## What you should do
Repeat each line of the records below exactly.

## Input data
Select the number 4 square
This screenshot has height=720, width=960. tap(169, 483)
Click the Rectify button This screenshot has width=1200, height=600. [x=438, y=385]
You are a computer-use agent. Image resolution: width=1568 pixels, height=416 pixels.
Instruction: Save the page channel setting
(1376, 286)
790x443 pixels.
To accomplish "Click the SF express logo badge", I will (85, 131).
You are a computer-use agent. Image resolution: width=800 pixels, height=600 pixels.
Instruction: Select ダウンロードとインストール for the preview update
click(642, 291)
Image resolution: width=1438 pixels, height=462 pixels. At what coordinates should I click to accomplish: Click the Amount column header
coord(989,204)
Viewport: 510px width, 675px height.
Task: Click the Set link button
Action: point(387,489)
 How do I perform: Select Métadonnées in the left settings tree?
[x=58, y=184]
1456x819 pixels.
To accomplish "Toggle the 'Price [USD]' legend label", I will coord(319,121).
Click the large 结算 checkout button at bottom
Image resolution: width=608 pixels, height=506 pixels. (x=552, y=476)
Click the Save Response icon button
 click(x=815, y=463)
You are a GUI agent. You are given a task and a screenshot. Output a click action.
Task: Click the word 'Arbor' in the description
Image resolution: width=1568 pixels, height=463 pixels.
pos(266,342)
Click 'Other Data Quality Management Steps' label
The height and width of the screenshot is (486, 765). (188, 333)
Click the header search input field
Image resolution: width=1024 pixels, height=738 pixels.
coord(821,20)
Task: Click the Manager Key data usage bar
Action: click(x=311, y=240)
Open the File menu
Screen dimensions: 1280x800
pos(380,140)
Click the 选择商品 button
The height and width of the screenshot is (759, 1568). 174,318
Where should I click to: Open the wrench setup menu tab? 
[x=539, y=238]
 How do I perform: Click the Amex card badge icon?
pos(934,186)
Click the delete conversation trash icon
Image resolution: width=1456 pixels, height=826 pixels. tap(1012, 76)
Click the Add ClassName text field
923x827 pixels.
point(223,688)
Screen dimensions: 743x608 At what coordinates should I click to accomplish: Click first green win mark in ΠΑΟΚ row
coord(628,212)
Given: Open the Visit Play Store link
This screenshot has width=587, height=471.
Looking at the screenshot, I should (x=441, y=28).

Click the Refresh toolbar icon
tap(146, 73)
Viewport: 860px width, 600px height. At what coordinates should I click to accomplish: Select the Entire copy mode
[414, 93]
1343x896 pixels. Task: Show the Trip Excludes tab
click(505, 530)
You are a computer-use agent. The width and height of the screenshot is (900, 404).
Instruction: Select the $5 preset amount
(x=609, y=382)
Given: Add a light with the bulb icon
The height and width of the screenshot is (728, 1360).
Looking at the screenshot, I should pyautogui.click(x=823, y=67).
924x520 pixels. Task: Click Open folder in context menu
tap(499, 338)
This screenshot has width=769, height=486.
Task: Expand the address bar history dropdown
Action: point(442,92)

## Expected output
Select the number 4 square
This screenshot has height=720, width=960. tap(169, 483)
Click the Rectify button This screenshot has width=1200, height=600. [x=438, y=385]
You are a computer-use agent. Image resolution: width=1568 pixels, height=416 pixels.
Instruction: Save the page channel setting
(1376, 286)
790x443 pixels.
To accomplish "Click the SF express logo badge", I will (85, 131).
You are a computer-use agent. Image resolution: width=800 pixels, height=600 pixels.
Instruction: Select ダウンロードとインストール for the preview update
click(642, 291)
Image resolution: width=1438 pixels, height=462 pixels. At what coordinates should I click to accomplish: Click the Amount column header
coord(989,204)
Viewport: 510px width, 675px height.
Task: Click the Set link button
Action: point(387,489)
 How do I perform: Select Métadonnées in the left settings tree?
[x=58, y=184]
1456x819 pixels.
To accomplish "Toggle the 'Price [USD]' legend label", I will coord(319,121).
Click the large 结算 checkout button at bottom
Image resolution: width=608 pixels, height=506 pixels. (x=552, y=476)
Click the Save Response icon button
 click(x=815, y=463)
You are a GUI agent. You are given a task and a screenshot. Output a click action.
Task: Click the word 'Arbor' in the description
Image resolution: width=1568 pixels, height=463 pixels.
pos(266,342)
Click 'Other Data Quality Management Steps' label
The height and width of the screenshot is (486, 765). (188, 333)
Click the header search input field
Image resolution: width=1024 pixels, height=738 pixels.
coord(821,20)
Task: Click the Manager Key data usage bar
Action: click(x=311, y=240)
Open the File menu
Screen dimensions: 1280x800
pos(380,140)
Click the 选择商品 button
The height and width of the screenshot is (759, 1568). 174,318
Where should I click to: Open the wrench setup menu tab? 
[x=539, y=238]
 How do I perform: Click the Amex card badge icon?
pos(934,186)
Click the delete conversation trash icon
Image resolution: width=1456 pixels, height=826 pixels. tap(1012, 76)
Click the Add ClassName text field
923x827 pixels.
point(223,688)
Screen dimensions: 743x608 At what coordinates should I click to accomplish: Click first green win mark in ΠΑΟΚ row
coord(628,212)
Given: Open the Visit Play Store link
This screenshot has width=587, height=471.
Looking at the screenshot, I should (x=441, y=28).

Click the Refresh toolbar icon
tap(146, 73)
Viewport: 860px width, 600px height. At what coordinates should I click to accomplish: Select the Entire copy mode
[414, 93]
1343x896 pixels. Task: Show the Trip Excludes tab
click(505, 530)
You are a computer-use agent. The width and height of the screenshot is (900, 404).
Instruction: Select the $5 preset amount
(x=609, y=382)
Given: Add a light with the bulb icon
The height and width of the screenshot is (728, 1360).
Looking at the screenshot, I should pyautogui.click(x=823, y=67).
924x520 pixels. Task: Click Open folder in context menu
tap(499, 338)
This screenshot has width=769, height=486.
Task: Expand the address bar history dropdown
Action: point(442,92)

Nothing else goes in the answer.